Aim of the exercise
In the listing below, the lines starting with the line with "1.2 (51 kW) (75, 2022)" and going on through the line with "应用 (16, 50)" are to be reproduced exactly, and only those.

-- Data provided follows --

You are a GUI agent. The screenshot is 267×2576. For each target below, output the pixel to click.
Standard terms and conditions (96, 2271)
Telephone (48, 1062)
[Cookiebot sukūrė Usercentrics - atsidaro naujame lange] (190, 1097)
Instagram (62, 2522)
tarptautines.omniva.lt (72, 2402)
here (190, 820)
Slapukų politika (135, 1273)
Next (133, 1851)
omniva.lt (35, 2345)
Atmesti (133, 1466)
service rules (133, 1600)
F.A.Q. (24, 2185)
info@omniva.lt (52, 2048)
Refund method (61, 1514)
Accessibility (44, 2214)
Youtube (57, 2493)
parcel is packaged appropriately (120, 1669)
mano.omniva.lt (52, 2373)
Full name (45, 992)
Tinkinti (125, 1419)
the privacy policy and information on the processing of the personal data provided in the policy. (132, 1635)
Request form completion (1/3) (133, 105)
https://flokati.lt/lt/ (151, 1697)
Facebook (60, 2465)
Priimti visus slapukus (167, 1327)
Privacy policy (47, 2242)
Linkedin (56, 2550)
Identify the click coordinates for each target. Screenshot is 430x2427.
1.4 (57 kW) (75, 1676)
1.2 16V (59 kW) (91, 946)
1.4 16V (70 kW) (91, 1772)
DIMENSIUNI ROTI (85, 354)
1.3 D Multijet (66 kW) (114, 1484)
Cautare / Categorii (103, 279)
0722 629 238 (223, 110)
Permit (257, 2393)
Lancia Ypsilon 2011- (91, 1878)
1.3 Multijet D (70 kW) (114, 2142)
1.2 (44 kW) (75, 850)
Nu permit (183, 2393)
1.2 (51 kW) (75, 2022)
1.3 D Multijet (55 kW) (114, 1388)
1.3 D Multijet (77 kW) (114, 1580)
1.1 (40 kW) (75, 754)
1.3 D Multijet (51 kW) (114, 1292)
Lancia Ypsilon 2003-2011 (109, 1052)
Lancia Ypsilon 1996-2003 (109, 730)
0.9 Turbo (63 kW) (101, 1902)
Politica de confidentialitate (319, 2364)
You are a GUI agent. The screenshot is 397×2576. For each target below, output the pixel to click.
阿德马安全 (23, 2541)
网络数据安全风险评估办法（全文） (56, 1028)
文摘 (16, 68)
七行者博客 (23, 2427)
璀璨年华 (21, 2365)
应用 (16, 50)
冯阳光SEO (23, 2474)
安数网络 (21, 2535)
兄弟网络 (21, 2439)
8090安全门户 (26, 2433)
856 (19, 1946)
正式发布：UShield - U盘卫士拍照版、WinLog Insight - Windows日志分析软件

-- Data provided concluded --

Output of the exercise
1.2 (51 kW) (75, 2022)
1.3 D Multijet (55 kW) (114, 1388)
1.3 D Multijet (77 kW) (114, 1580)
1.1 (40 kW) (75, 754)
1.3 D Multijet (51 kW) (114, 1292)
Lancia Ypsilon 2003-2011 (109, 1052)
Lancia Ypsilon 1996-2003 (109, 730)
0.9 Turbo (63 kW) (101, 1902)
Politica de confidentialitate (319, 2364)
You are a GUI agent. The screenshot is 397×2576. For each target below, output the pixel to click.
阿德马安全 (23, 2541)
网络数据安全风险评估办法（全文） (56, 1028)
文摘 (16, 68)
七行者博客 (23, 2427)
璀璨年华 (21, 2365)
应用 (16, 50)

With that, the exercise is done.